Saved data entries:
################
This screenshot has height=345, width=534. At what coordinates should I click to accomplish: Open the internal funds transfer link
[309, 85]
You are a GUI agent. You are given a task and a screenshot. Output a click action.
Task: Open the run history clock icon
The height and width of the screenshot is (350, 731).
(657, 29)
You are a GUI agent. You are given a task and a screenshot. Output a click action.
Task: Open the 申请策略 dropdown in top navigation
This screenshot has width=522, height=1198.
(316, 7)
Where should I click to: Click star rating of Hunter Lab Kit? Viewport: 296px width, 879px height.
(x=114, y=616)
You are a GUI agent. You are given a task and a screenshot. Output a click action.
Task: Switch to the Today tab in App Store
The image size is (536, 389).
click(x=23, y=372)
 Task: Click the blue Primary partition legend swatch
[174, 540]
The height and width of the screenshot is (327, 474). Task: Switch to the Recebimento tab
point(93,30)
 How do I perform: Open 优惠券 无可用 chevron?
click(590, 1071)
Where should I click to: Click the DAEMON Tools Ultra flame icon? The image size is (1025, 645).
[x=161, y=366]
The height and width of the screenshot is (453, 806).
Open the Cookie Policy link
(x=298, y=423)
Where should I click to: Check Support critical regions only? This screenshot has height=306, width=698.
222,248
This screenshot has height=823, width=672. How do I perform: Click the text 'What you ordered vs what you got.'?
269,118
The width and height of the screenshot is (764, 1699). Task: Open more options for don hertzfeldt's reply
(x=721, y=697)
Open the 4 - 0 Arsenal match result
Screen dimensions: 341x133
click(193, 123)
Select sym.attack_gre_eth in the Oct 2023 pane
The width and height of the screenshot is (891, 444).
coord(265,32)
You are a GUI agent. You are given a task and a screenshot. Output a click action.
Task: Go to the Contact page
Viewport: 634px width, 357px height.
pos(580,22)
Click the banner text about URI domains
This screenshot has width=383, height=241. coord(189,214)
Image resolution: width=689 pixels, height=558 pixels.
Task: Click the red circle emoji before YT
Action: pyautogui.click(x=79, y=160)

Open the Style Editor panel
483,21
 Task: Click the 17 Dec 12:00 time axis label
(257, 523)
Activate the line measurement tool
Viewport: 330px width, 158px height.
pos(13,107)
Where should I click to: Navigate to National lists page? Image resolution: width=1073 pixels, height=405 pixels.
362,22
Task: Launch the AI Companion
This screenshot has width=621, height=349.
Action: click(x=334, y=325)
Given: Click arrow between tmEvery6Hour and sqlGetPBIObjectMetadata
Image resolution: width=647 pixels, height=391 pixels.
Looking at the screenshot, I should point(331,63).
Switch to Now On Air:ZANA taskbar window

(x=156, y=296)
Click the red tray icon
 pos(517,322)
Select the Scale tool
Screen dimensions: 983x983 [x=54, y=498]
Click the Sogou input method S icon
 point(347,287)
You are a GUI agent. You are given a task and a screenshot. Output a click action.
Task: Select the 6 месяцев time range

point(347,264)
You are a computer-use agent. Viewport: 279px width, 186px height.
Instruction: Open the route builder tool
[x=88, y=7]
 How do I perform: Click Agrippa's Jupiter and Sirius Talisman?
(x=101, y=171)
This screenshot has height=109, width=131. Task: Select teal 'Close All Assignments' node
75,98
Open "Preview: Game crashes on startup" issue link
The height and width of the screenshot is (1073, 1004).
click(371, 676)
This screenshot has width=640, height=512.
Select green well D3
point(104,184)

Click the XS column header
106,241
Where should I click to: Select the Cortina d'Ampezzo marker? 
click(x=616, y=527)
################
#### [What the exercise asks]
Reproduce the data shown above with every line intact.

#### [Output]
This screenshot has height=345, width=534. At what coordinates should I click to accomplish: Open the internal funds transfer link
[309, 85]
You are a GUI agent. You are given a task and a screenshot. Output a click action.
Task: Open the run history clock icon
The height and width of the screenshot is (350, 731).
(657, 29)
You are a GUI agent. You are given a task and a screenshot. Output a click action.
Task: Open the 申请策略 dropdown in top navigation
This screenshot has width=522, height=1198.
(316, 7)
Where should I click to: Click star rating of Hunter Lab Kit? Viewport: 296px width, 879px height.
(x=114, y=616)
You are a GUI agent. You are given a task and a screenshot. Output a click action.
Task: Switch to the Today tab in App Store
The image size is (536, 389).
click(x=23, y=372)
 Task: Click the blue Primary partition legend swatch
[174, 540]
The height and width of the screenshot is (327, 474). Task: Switch to the Recebimento tab
point(93,30)
 How do I perform: Open 优惠券 无可用 chevron?
click(590, 1071)
Where should I click to: Click the DAEMON Tools Ultra flame icon? The image size is (1025, 645).
[x=161, y=366]
The height and width of the screenshot is (453, 806).
Open the Cookie Policy link
(x=298, y=423)
Where should I click to: Check Support critical regions only? This screenshot has height=306, width=698.
222,248
This screenshot has height=823, width=672. How do I perform: Click the text 'What you ordered vs what you got.'?
269,118
The width and height of the screenshot is (764, 1699). Task: Open more options for don hertzfeldt's reply
(x=721, y=697)
Open the 4 - 0 Arsenal match result
Screen dimensions: 341x133
click(193, 123)
Select sym.attack_gre_eth in the Oct 2023 pane
The width and height of the screenshot is (891, 444).
coord(265,32)
You are a GUI agent. You are given a task and a screenshot. Output a click action.
Task: Go to the Contact page
Viewport: 634px width, 357px height.
pos(580,22)
Click the banner text about URI domains
This screenshot has width=383, height=241. coord(189,214)
Image resolution: width=689 pixels, height=558 pixels.
Task: Click the red circle emoji before YT
Action: pyautogui.click(x=79, y=160)

Open the Style Editor panel
483,21
 Task: Click the 17 Dec 12:00 time axis label
(257, 523)
Activate the line measurement tool
Viewport: 330px width, 158px height.
pos(13,107)
Where should I click to: Navigate to National lists page? Image resolution: width=1073 pixels, height=405 pixels.
362,22
Task: Launch the AI Companion
This screenshot has width=621, height=349.
Action: click(x=334, y=325)
Given: Click arrow between tmEvery6Hour and sqlGetPBIObjectMetadata
Image resolution: width=647 pixels, height=391 pixels.
Looking at the screenshot, I should point(331,63).
Switch to Now On Air:ZANA taskbar window

(x=156, y=296)
Click the red tray icon
 pos(517,322)
Select the Scale tool
Screen dimensions: 983x983 [x=54, y=498]
Click the Sogou input method S icon
 point(347,287)
You are a GUI agent. You are given a task and a screenshot. Output a click action.
Task: Select the 6 месяцев time range

point(347,264)
You are a computer-use agent. Viewport: 279px width, 186px height.
Instruction: Open the route builder tool
[x=88, y=7]
 How do I perform: Click Agrippa's Jupiter and Sirius Talisman?
(x=101, y=171)
This screenshot has height=109, width=131. Task: Select teal 'Close All Assignments' node
75,98
Open "Preview: Game crashes on startup" issue link
The height and width of the screenshot is (1073, 1004).
click(371, 676)
This screenshot has width=640, height=512.
Select green well D3
point(104,184)

Click the XS column header
106,241
Where should I click to: Select the Cortina d'Ampezzo marker? 
click(x=616, y=527)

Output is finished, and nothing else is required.